If both feet are affected, particularly in younger patients, further workup for Charcot-Marie-Tooth disease or other neurological conditions is standard. This may include nerve conduction studies, genetic testing, or MRI of the spine.
Conservative Treatment Options
For mild to moderate cavus foot, non-surgical management is the first line of treatment and often provides meaningful relief. Custom foot orthotics are the cornerstone. These inserts are molded to redistribute pressure away from painful spots like the ball of the foot and the base of the fifth metatarsal, while also correcting the inward tilt of the heel. They add cushioning to compensate for the foot’s poor natural shock absorption.
Beyond orthotics, several other approaches are typically used in combination. Shoe modifications, such as lateral heel wedges that push the heel back toward neutral, can reduce ankle instability. Shoes with a wider toe box help accommodate claw toes and prevent friction. Therapeutic or custom-made footwear may be appropriate for more pronounced deformities. Ankle braces provide additional stability for people who experience recurrent sprains.
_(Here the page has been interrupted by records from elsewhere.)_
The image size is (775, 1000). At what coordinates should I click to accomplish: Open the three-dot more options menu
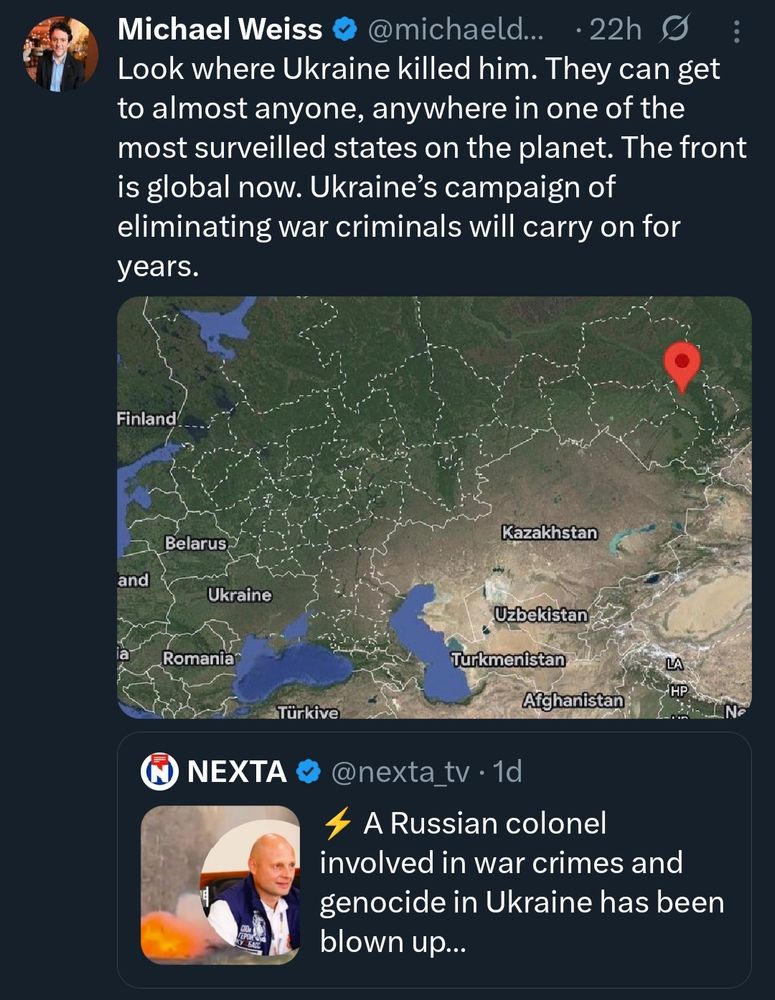[737, 32]
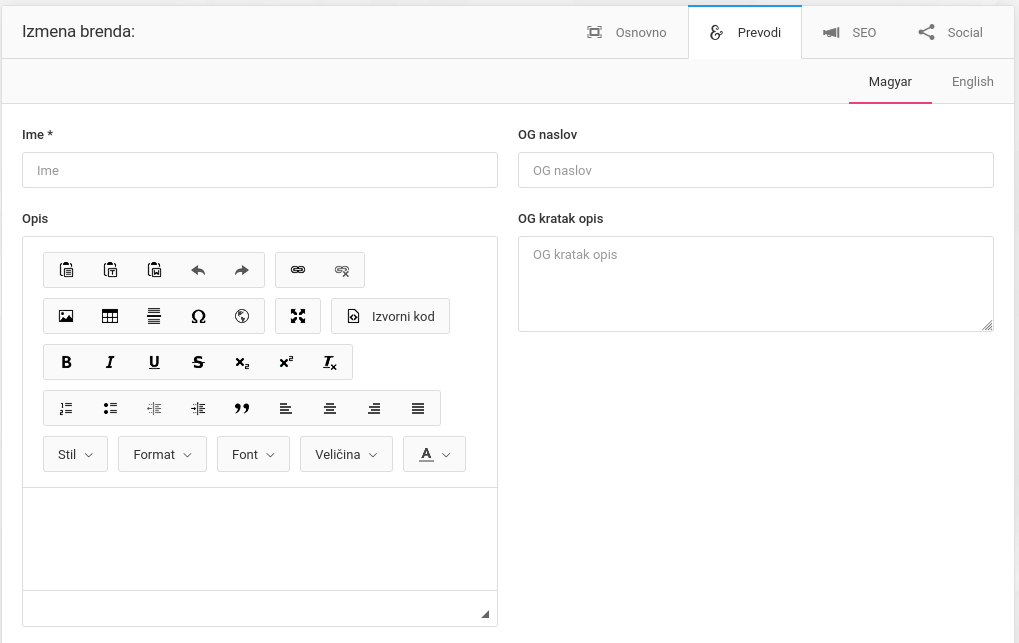
Task: Insert a hyperlink using link icon
Action: tap(298, 270)

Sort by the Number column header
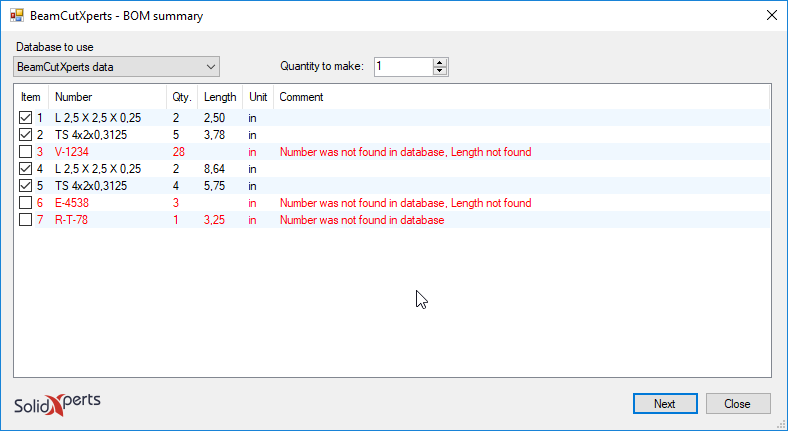coord(108,97)
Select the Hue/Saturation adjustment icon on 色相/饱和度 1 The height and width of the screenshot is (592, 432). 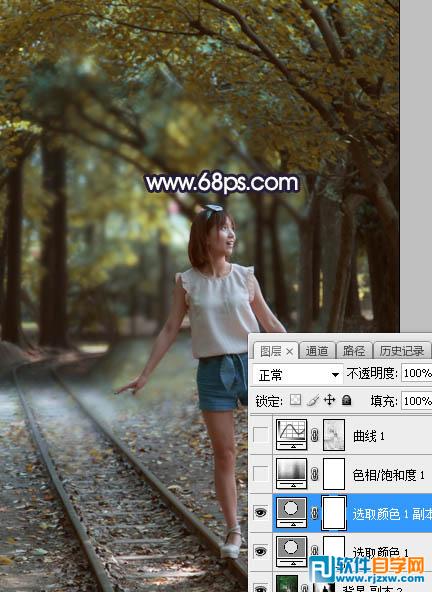click(x=292, y=473)
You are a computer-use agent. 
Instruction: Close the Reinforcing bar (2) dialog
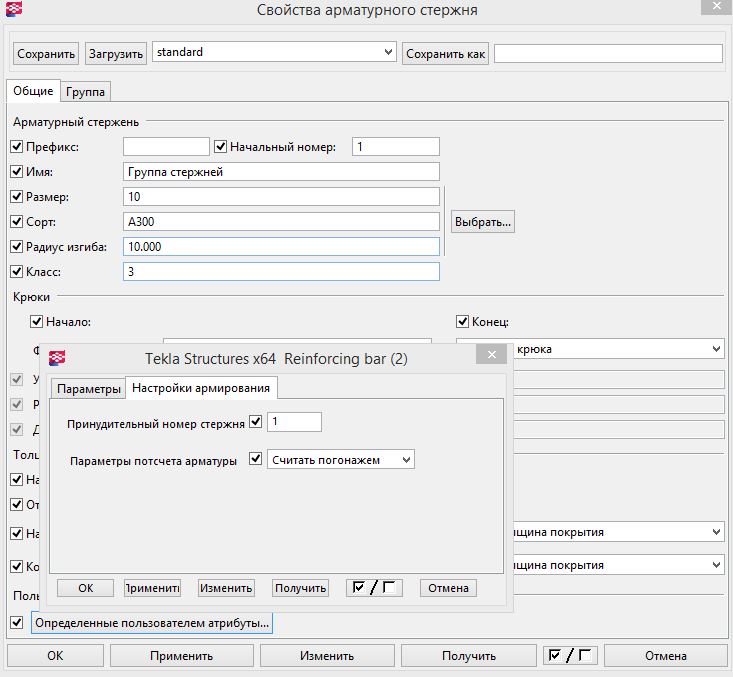489,357
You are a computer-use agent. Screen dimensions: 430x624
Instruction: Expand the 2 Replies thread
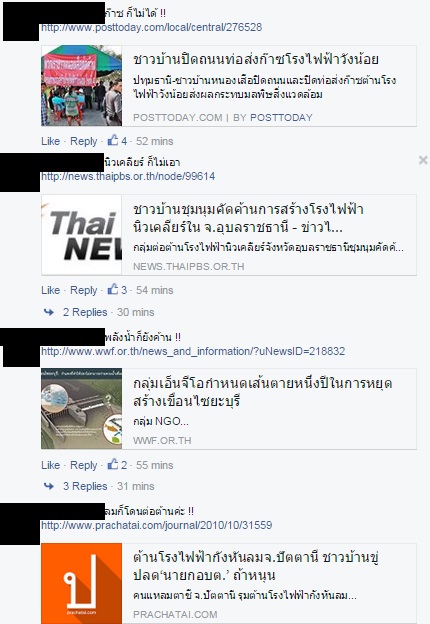click(x=85, y=312)
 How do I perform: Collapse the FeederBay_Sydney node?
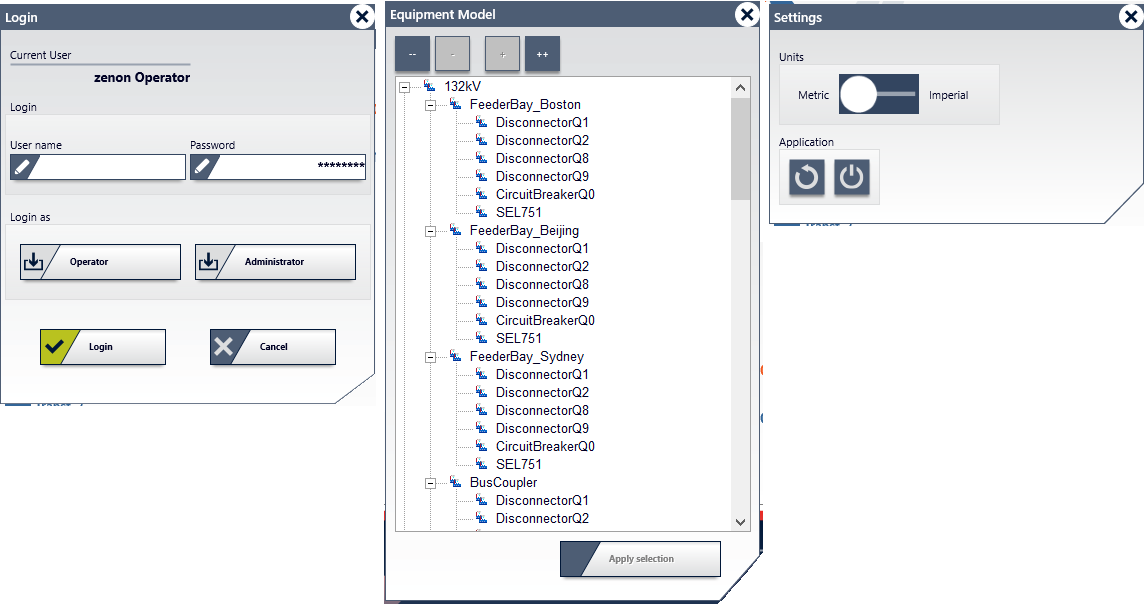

Stretching the Achilles tendon and plantar fascia helps slow the progressive tightening that worsens the deformity over time, and strengthening exercises for the weakened muscles (particularly those that pull the foot outward) can partially counteract the muscular imbalance driving the condition.
Conservative care won’t reverse the bony changes, but research consistently shows it reduces pain, improves function, and can delay or eliminate the need for surgery.
When Surgery Is Needed
Surgery becomes an option when pain and instability don’t respond to conservative treatment, or when the deformity is severe and progressing. The specific procedures depend on what’s driving the problem and whether the foot is still flexible.
For a flexible, forefoot-driven cavus foot, surgery may focus on the front of the foot. A common approach involves cutting and realigning the first metatarsal or the medial cuneiform bone to lift the dropped first ray back into a neutral position. When the hindfoot is also involved, a calcaneal osteotomy shifts the heel bone outward to correct the inward tilt. In one case series, 60% of patients required only the calcaneal correction, while the remaining 40% needed additional bone cuts in the midfoot. Soft tissue work, such as releasing the tight plantar fascia, lengthening the Achilles tendon, or transferring tendons to rebalance muscle pull, frequently accompanies the bone procedures.
In severe or rigid cases where the joints themselves are damaged, fusion of the hindfoot joints may be necessary. This sacrifices some motion but creates a stable, pain-free foot for weight-bearing.
Recovery After Surgery
Recovery requires patience. You’ll typically spend at least six weeks completely off your feet, using crutches or a knee scooter, while the bones heal. Many patients need an even longer period of protection before transitioning into a walking boot. Full recovery, meaning the point where swelling has resolved and the foot has settled into its corrected position, generally takes about 12 months. The length of this process reflects the complexity of realigning multiple bones and rebalancing soft tissues simultaneously.
For patients with progressive neurological conditions like CMT, surgery corrects the current deformity but doesn’t stop the underlying disease. The muscular imbalances may gradually return, which is why ongoing use of orthotics and bracing after surgery remains important for long-term results.